[Items listed in a dataset]
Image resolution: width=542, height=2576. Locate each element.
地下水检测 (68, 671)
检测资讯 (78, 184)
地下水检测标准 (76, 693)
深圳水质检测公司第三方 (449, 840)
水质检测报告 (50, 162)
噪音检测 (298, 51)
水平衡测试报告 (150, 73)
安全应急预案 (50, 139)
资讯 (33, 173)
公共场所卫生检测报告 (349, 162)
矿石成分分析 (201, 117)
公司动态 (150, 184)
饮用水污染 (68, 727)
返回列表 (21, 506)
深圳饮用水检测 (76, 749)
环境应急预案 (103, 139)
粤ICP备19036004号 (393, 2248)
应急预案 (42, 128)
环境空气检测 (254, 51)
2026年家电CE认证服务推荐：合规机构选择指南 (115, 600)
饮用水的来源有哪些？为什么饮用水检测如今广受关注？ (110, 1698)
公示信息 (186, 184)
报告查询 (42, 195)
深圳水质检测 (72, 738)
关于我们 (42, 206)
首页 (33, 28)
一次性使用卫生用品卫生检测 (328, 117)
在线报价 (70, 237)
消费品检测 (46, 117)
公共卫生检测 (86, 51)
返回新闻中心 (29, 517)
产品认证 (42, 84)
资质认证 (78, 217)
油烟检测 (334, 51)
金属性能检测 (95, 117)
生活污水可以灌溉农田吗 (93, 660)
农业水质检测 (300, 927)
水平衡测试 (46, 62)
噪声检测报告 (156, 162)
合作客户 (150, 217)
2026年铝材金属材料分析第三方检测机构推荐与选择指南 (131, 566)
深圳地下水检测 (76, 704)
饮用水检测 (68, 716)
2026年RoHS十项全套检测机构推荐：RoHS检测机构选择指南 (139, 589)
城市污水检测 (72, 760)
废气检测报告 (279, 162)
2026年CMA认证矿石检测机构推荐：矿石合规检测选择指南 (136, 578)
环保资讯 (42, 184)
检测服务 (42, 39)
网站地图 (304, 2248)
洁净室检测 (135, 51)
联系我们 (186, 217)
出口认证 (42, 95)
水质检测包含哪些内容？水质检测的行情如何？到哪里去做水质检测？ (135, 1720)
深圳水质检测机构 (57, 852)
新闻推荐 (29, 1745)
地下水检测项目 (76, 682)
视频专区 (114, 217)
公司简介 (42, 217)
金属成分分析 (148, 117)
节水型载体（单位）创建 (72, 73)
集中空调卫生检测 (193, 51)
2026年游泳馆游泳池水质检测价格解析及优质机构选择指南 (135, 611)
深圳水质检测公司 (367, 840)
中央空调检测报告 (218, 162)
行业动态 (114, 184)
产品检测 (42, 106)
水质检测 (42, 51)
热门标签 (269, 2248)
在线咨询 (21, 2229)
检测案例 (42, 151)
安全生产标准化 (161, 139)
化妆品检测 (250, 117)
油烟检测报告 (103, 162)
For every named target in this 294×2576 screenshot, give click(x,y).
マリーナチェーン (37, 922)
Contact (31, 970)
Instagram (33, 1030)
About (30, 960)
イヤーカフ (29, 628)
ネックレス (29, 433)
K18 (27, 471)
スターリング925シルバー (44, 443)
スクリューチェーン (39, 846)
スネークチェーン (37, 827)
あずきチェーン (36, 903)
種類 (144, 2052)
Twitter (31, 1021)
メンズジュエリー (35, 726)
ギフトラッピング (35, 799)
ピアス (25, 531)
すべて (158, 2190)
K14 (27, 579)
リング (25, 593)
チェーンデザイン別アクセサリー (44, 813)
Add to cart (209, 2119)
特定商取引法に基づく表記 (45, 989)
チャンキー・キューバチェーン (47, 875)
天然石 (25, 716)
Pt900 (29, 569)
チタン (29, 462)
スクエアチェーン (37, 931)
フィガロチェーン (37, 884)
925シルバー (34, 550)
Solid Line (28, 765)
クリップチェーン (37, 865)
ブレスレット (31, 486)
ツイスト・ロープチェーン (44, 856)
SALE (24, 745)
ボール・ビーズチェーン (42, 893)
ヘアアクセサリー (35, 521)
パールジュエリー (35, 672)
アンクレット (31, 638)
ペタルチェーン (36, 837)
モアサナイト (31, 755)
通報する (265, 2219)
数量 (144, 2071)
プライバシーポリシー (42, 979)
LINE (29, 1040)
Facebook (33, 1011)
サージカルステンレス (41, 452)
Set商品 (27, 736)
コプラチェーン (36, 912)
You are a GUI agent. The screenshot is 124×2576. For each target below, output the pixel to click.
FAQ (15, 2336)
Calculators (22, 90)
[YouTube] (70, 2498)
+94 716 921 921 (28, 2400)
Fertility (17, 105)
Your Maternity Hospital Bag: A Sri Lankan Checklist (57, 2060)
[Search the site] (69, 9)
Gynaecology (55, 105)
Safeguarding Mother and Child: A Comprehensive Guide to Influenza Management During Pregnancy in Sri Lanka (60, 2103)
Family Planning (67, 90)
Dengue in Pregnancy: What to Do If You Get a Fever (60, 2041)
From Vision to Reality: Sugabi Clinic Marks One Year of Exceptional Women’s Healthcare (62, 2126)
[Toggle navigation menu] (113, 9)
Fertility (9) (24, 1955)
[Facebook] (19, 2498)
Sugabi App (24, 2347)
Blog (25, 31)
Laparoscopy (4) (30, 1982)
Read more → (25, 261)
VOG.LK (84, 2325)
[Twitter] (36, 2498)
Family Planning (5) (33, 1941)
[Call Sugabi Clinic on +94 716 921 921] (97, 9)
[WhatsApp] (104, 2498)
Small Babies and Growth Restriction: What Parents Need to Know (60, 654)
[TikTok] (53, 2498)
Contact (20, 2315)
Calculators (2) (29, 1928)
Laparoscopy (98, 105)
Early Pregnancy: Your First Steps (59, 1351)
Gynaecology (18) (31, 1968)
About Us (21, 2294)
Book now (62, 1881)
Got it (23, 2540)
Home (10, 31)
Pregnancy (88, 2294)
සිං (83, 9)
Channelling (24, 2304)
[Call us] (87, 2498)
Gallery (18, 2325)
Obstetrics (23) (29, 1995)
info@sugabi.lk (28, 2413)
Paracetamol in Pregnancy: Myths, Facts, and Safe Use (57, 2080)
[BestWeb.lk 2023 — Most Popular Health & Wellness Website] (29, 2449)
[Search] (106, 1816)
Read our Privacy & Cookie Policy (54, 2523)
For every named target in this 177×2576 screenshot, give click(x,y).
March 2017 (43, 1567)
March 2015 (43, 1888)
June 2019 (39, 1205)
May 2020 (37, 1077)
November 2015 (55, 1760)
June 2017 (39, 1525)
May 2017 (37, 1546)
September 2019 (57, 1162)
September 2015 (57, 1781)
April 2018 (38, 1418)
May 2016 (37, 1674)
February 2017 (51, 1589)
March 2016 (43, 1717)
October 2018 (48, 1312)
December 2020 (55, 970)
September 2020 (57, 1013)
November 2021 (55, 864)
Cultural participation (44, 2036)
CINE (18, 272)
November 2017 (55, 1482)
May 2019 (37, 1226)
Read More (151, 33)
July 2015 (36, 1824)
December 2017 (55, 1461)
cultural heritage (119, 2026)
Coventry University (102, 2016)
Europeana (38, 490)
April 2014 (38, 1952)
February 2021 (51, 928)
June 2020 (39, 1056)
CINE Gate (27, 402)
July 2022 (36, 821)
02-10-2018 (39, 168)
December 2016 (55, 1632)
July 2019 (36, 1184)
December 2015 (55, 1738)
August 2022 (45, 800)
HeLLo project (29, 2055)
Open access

● YOUR TASK: Give back exactly the lines above starting at the line where "コプラチェーン (36, 912)" appears and ending at the line where "Read our Privacy & Cookie Policy (54, 2523)" appears, both included, with no other lines.

● YOUR SOLUTION:
コプラチェーン (36, 912)
You are a GUI agent. The screenshot is 124×2576. For each target below, output the pixel to click.
FAQ (15, 2336)
Calculators (22, 90)
[YouTube] (70, 2498)
+94 716 921 921 (28, 2400)
Fertility (17, 105)
Your Maternity Hospital Bag: A Sri Lankan Checklist (57, 2060)
[Search the site] (69, 9)
Gynaecology (55, 105)
Safeguarding Mother and Child: A Comprehensive Guide to Influenza Management During Pregnancy in Sri Lanka (60, 2103)
Family Planning (67, 90)
Dengue in Pregnancy: What to Do If You Get a Fever (60, 2041)
From Vision to Reality: Sugabi Clinic Marks One Year of Exceptional Women’s Healthcare (62, 2126)
[Toggle navigation menu] (113, 9)
Fertility (9) (24, 1955)
[Facebook] (19, 2498)
Sugabi App (24, 2347)
Blog (25, 31)
Laparoscopy (4) (30, 1982)
Read more → (25, 261)
VOG.LK (84, 2325)
[Twitter] (36, 2498)
Family Planning (5) (33, 1941)
[Call Sugabi Clinic on +94 716 921 921] (97, 9)
[WhatsApp] (104, 2498)
Small Babies and Growth Restriction: What Parents Need to Know (60, 654)
[TikTok] (53, 2498)
Contact (20, 2315)
Calculators (2) (29, 1928)
Laparoscopy (98, 105)
Early Pregnancy: Your First Steps (59, 1351)
Gynaecology (18) (31, 1968)
About Us (21, 2294)
Book now (62, 1881)
Got it (23, 2540)
Home (10, 31)
Pregnancy (88, 2294)
සිං (83, 9)
Channelling (24, 2304)
[Call us] (87, 2498)
Gallery (18, 2325)
Obstetrics (23) (29, 1995)
info@sugabi.lk (28, 2413)
Paracetamol in Pregnancy: Myths, Facts, and Safe Use (57, 2080)
[BestWeb.lk 2023 — Most Popular Health & Wellness Website] (29, 2449)
[Search] (106, 1816)
Read our Privacy & Cookie Policy (54, 2523)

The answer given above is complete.